**Records for the exercise:**
+++++

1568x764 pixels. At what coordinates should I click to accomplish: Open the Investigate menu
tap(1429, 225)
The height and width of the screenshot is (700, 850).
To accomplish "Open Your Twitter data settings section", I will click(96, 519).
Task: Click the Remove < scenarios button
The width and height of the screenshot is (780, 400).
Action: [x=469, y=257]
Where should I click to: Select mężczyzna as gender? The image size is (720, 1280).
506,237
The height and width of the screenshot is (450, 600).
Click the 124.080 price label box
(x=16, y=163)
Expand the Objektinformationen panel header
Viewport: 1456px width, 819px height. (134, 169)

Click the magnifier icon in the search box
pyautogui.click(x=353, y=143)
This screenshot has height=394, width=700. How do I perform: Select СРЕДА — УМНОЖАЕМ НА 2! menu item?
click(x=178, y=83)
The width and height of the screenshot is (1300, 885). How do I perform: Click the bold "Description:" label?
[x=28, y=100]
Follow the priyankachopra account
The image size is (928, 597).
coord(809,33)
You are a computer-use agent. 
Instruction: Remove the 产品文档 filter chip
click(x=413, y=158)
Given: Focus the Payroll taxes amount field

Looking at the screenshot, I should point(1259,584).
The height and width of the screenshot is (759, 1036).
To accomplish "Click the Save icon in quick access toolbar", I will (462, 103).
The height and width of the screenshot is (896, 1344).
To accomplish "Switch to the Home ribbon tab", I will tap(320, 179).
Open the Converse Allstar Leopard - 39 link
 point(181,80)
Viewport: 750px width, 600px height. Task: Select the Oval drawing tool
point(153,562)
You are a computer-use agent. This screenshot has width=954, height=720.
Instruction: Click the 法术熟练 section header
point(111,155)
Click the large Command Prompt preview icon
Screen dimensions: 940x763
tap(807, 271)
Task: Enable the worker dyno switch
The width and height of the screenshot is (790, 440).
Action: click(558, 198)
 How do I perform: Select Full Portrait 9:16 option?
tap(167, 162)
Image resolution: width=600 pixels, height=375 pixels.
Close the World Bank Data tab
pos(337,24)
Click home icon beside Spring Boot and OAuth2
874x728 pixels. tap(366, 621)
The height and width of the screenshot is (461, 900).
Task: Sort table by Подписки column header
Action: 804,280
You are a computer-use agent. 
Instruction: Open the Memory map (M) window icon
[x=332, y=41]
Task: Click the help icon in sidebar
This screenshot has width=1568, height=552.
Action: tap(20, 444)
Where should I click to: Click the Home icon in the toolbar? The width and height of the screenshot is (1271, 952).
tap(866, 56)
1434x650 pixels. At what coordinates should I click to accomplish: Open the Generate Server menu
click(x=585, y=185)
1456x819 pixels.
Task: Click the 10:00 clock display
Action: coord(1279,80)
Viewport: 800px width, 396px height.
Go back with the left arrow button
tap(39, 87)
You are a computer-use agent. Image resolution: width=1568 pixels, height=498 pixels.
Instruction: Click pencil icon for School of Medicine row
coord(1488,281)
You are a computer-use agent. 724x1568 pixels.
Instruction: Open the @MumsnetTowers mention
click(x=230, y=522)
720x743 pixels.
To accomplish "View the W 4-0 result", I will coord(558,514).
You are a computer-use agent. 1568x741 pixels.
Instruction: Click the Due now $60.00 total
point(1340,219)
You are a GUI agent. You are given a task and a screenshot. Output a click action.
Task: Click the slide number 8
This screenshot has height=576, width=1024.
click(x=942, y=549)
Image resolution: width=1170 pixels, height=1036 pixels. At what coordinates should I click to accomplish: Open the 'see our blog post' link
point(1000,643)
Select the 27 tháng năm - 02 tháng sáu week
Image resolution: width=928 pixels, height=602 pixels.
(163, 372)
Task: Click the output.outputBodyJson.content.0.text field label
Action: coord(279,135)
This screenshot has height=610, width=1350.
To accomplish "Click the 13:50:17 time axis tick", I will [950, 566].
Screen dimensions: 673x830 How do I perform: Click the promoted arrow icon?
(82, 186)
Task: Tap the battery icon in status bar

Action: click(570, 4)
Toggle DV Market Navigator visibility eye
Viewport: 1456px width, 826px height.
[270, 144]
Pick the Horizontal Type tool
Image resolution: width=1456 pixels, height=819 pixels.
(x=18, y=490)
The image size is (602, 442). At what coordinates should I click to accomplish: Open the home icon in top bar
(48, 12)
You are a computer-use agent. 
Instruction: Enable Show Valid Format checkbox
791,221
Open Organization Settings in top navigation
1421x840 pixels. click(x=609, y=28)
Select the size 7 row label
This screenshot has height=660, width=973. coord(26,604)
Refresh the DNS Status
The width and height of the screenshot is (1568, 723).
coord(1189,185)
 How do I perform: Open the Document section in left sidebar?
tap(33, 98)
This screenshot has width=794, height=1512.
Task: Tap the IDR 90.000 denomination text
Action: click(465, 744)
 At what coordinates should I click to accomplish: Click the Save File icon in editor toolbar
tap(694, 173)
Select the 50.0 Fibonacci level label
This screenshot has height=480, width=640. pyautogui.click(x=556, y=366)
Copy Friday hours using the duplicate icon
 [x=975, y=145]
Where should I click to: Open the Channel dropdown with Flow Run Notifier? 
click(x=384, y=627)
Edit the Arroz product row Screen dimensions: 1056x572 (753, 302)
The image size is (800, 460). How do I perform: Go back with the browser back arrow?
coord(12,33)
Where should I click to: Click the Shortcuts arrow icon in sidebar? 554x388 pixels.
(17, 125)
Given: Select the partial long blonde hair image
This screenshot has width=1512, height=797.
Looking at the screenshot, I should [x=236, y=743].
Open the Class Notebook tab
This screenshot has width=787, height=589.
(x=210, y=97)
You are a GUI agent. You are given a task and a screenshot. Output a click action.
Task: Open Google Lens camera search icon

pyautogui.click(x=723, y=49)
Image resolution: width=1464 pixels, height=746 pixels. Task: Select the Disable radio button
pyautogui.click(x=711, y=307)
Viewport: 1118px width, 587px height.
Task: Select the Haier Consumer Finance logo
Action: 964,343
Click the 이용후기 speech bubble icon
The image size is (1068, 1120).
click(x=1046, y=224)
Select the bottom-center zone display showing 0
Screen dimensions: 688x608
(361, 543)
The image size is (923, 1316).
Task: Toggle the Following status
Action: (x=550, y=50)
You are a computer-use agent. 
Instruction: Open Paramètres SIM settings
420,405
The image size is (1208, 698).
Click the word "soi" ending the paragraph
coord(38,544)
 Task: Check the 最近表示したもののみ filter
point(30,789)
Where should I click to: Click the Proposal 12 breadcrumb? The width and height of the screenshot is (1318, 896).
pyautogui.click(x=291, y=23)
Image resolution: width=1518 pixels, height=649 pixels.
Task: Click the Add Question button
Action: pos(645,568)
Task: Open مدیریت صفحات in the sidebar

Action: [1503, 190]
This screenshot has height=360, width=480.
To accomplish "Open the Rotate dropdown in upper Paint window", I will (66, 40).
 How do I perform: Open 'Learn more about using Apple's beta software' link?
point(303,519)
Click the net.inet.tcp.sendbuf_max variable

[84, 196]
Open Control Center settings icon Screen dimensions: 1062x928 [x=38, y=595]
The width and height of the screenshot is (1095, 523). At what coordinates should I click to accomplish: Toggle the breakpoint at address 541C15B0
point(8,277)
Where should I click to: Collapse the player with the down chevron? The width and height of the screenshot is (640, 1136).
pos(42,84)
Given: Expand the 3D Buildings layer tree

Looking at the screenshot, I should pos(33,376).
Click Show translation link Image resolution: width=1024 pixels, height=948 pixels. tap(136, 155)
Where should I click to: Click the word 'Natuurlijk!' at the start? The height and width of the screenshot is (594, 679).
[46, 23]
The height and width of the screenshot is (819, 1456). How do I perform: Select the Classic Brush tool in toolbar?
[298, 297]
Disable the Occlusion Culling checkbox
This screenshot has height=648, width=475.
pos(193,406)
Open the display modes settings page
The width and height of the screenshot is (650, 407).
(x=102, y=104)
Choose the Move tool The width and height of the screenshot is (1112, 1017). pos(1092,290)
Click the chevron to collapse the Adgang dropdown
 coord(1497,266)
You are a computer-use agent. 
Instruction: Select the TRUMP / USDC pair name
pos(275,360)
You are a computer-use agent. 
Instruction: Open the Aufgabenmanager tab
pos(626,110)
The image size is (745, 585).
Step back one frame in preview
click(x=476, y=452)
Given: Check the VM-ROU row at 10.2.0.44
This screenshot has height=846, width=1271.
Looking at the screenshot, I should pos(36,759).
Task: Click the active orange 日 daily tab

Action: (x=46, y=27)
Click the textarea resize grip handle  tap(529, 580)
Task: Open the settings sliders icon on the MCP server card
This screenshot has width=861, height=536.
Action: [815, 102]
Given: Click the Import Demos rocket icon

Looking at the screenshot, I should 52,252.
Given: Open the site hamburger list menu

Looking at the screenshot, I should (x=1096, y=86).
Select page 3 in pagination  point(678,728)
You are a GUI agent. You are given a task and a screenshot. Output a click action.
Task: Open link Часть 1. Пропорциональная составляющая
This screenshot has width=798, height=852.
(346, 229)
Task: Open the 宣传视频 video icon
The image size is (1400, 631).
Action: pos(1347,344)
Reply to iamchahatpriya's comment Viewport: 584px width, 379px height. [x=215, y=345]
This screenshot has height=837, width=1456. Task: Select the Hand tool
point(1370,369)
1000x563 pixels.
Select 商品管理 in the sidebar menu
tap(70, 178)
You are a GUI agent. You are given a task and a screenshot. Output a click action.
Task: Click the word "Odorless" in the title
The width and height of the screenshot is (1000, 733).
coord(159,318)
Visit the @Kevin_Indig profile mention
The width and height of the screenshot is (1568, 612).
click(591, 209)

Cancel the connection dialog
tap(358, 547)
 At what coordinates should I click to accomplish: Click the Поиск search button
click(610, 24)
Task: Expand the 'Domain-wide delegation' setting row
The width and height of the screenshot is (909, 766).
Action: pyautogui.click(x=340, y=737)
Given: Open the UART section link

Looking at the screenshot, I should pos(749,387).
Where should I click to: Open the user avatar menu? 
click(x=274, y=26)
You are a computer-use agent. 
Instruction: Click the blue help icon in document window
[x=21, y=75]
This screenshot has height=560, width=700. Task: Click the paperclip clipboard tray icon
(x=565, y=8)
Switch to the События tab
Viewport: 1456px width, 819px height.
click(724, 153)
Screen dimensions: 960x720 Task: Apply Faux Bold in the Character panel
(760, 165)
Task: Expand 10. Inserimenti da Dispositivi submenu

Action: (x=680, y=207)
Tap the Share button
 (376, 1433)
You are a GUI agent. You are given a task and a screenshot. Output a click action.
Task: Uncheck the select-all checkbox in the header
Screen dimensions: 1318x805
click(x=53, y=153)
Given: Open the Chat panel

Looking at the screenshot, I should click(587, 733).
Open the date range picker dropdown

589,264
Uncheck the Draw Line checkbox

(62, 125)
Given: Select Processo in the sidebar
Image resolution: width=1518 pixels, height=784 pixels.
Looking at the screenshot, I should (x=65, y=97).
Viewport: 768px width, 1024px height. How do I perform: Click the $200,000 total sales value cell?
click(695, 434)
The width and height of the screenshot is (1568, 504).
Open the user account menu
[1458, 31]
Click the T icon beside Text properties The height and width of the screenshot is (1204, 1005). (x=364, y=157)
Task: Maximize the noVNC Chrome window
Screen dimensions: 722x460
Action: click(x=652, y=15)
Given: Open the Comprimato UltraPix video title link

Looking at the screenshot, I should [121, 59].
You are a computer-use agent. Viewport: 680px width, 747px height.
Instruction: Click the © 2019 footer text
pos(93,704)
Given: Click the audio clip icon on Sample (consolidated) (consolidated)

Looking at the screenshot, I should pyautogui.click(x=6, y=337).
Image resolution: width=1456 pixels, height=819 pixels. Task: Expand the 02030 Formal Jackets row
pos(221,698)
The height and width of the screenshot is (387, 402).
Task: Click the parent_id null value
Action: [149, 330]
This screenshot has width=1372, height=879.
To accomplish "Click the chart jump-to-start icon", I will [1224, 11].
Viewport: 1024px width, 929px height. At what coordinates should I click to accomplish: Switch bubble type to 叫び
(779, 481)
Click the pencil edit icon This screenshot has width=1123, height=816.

+++++

**Exercise:**
Copy the items above word for word, beginning at the line that contains "Choose the Move" and ending after the line that contains "Reply to iamchahatpriya's".

**Exercise response:**
Choose the Move tool The width and height of the screenshot is (1112, 1017). pos(1092,290)
Click the chevron to collapse the Adgang dropdown
 coord(1497,266)
You are a computer-use agent. 
Instruction: Select the TRUMP / USDC pair name
pos(275,360)
You are a computer-use agent. 
Instruction: Open the Aufgabenmanager tab
pos(626,110)
The image size is (745, 585).
Step back one frame in preview
click(x=476, y=452)
Given: Check the VM-ROU row at 10.2.0.44
This screenshot has height=846, width=1271.
Looking at the screenshot, I should pos(36,759).
Task: Click the active orange 日 daily tab

Action: (x=46, y=27)
Click the textarea resize grip handle  tap(529, 580)
Task: Open the settings sliders icon on the MCP server card
This screenshot has width=861, height=536.
Action: [815, 102]
Given: Click the Import Demos rocket icon

Looking at the screenshot, I should 52,252.
Given: Open the site hamburger list menu

Looking at the screenshot, I should (x=1096, y=86).
Select page 3 in pagination  point(678,728)
You are a GUI agent. You are given a task and a screenshot. Output a click action.
Task: Open link Часть 1. Пропорциональная составляющая
This screenshot has width=798, height=852.
(346, 229)
Task: Open the 宣传视频 video icon
The image size is (1400, 631).
Action: pos(1347,344)
Reply to iamchahatpriya's comment Viewport: 584px width, 379px height. [x=215, y=345]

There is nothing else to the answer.